Saat aku sudah mendakwamu sebagai milikku, maka selamanya akan tetap seperti itu.
• Happy Reading •
"Arjun, bangun!"
Arjuna terusik dari tidurnya saat tangan nakal Arina menggoyang-goyangkan lengannya. Menginstruksi pemuda itu untuk membuka matanya, entah apa yang ada di pikiran gadis itu yang masih terjaga pada pukul dua dini hari ini.
"Kenapa sih, Rin? Jangan ditarik selimutnya, dingin," gumam Arjuna yang masih memejamkan matanya, matanya sungguh berat untuk sekadar terjaga.
"Aku laper, Jun." Arjuna melirik sedikit Arina yang kini sedang merengek kepadanya. Tangan Arina memegang lengan Arjuna, masih berusaha membangunkan suaminya.
"Siapa suruh tadi nggak mau makan?" cibir Arjuna. Arina mendengkus kesal mendengar ucapan Arjuna.
"Tadi nggak laper juga. Harusnya kamu nggak salahin aku, salahin aja perut aku. Siapa suruh tadi nggak kerasa lapernya," balas Arina dengan nada sengit. Arjuna menghela napas kasar, rasanya percuma saja mendebat Arina. Dirinya selalu salah di mata gadis itu. Dan lagi-lagi, perempuan selalu benar.
"Ya udah, ayo!"
Arjuna bangkit dari tidurnya lalu meraih tangan Arina untuk ditariknya, mengikuti dirinya untuk keluar dari dalam kamarnya. Kamar Arina.
"Ke mana?" tanya Arina polos.
"Katanya makan?" dengkus Arjuna menatap Arina dengan sebal. Dia tak tahu lagi harus bagaimana menghadapi gadisnya yang satu itu.

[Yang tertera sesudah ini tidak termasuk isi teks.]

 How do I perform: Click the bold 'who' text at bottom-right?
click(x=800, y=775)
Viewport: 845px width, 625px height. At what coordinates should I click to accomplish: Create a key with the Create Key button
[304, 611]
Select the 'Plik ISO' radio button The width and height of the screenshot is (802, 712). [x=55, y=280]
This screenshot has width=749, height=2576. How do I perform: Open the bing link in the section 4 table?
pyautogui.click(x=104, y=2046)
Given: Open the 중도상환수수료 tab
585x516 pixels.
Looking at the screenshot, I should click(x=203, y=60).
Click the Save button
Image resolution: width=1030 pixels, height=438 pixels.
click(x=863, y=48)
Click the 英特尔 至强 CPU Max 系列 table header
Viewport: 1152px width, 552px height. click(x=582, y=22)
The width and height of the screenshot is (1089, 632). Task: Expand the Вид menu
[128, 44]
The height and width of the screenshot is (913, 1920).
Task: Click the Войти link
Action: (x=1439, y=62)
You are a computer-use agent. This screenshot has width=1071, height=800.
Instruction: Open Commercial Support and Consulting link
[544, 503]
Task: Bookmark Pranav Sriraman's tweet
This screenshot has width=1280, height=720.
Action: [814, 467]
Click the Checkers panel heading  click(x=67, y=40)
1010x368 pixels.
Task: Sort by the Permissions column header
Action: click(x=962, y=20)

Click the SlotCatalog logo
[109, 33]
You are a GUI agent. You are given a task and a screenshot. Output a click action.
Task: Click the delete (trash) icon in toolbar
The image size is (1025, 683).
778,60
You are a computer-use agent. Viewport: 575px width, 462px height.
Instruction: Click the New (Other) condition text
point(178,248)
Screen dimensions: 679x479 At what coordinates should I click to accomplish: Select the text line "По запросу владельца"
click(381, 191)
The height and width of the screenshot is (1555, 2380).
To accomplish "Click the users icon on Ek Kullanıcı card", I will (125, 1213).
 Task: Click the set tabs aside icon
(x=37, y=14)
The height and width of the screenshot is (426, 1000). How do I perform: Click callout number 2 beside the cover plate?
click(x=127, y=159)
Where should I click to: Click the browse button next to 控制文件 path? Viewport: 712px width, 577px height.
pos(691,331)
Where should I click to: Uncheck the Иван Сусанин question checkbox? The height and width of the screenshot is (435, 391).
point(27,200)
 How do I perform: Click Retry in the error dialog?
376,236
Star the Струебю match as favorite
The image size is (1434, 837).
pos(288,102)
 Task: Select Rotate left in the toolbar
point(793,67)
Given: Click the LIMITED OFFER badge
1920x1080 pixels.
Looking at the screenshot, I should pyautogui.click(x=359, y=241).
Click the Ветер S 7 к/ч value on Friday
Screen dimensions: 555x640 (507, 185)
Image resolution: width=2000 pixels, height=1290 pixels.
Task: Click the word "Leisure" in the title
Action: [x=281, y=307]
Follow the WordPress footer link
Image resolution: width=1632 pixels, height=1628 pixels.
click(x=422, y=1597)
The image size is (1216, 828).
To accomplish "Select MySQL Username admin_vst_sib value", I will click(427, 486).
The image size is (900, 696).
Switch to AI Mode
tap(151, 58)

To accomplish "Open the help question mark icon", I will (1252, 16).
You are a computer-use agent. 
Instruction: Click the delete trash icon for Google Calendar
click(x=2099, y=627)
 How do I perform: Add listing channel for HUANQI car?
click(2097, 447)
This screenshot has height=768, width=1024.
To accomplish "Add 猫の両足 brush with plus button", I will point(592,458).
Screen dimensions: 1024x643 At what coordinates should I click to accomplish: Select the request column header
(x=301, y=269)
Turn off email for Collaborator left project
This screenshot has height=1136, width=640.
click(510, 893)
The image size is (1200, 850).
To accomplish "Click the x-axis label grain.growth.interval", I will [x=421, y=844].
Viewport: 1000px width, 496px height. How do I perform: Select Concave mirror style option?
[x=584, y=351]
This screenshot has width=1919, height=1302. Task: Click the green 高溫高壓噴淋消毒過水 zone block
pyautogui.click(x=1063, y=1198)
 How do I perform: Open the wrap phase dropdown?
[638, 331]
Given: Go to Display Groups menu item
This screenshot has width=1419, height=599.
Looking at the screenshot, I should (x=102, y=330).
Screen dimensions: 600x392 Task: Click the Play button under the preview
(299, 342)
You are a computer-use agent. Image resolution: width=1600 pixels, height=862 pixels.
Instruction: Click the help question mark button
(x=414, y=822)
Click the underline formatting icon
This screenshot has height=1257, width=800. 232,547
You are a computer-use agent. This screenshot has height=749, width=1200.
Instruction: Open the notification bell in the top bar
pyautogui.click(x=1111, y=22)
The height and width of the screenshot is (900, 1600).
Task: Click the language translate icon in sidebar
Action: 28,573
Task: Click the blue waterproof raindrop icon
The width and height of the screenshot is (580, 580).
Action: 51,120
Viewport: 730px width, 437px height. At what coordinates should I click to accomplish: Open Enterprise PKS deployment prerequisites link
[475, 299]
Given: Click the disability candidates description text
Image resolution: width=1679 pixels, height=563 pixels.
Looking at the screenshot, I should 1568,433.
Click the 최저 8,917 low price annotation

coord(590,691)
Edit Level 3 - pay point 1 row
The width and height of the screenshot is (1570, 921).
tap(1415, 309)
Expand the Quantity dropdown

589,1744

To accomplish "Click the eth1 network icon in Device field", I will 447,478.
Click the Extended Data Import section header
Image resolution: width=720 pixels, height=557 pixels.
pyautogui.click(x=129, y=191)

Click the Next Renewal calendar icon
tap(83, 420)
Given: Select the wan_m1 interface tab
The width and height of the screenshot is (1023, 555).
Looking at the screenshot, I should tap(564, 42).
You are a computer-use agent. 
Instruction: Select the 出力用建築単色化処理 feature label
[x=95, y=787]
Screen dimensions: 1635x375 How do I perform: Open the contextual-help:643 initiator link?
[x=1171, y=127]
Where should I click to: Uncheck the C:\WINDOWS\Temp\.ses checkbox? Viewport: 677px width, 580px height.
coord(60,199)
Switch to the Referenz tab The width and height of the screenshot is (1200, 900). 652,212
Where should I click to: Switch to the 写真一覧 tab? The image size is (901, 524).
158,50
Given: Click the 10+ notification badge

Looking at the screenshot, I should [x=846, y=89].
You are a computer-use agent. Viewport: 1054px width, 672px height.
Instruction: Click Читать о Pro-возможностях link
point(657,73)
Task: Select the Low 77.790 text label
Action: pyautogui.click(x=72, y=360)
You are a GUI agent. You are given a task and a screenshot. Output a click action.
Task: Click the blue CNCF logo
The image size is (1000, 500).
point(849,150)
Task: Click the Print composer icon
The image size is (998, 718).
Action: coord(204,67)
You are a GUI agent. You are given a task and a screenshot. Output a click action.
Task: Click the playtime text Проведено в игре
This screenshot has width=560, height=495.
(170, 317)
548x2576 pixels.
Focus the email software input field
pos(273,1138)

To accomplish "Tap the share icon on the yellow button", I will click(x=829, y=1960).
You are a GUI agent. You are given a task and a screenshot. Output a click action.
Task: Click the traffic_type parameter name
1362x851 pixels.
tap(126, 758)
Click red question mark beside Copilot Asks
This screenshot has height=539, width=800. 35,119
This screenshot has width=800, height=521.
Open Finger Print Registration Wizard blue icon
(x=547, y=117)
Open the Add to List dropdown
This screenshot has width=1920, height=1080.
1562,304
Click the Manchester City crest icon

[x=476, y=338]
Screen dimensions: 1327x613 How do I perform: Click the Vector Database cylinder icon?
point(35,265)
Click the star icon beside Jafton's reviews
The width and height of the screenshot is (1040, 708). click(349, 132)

"Emang kamu tahu aku mau makan apa?" Arjuna menghentikan langkahnya dengan tiba-tiba, ditatapnya Arina yang kini memasang wajah polosnya.
"Angetin aja masakan Bunda tadi, kenapa repot?" Pemuda itu meraih kaus yang tadi dicopotnya untuk dipakainya kembali.
"Nggak mau," tolak Arina disertai gelengan, hal itu membuat Arjuna dengan cepat menoleh ke arahnya. Yakin, dia mencium bau-bau tak enak di sini. Arina akan kembali membuatnya menjadi rakyat yang tertindas dengan permintaan-permintaan aneh gadis itu.
"Terus?" Arjuna memicingkan matanya.
"Mau masak mi?" Arina menggeleng, membuat Arjuna semakin bingung. Arina yang ditatap oleh Arjuna seperti itu hanya diam saja. Menunggu apa lagi yang akan Arjuna ucapkan.
"Ayolah, Sayang! Bilang kamu mau apa? Jangan kayak gini deh, bikin aku pusing!" ucap Arjuna frustrasi.
"Aku mau makan sate," gumam Arina sambil menatap Arjuna dengan senyumnya. Berbeda dengan Arina, Arjuna malah membulatkan matanya mendengar ucapan Arina.
"Sayang, kamu nggak salah? Ini udah jam dua pagi, udaranya lagi dingin. Emang masih ada penjual sate?" Arjuna mendekat ke Arina, memegang bahu gadis itu dan menatapnya dengan serius.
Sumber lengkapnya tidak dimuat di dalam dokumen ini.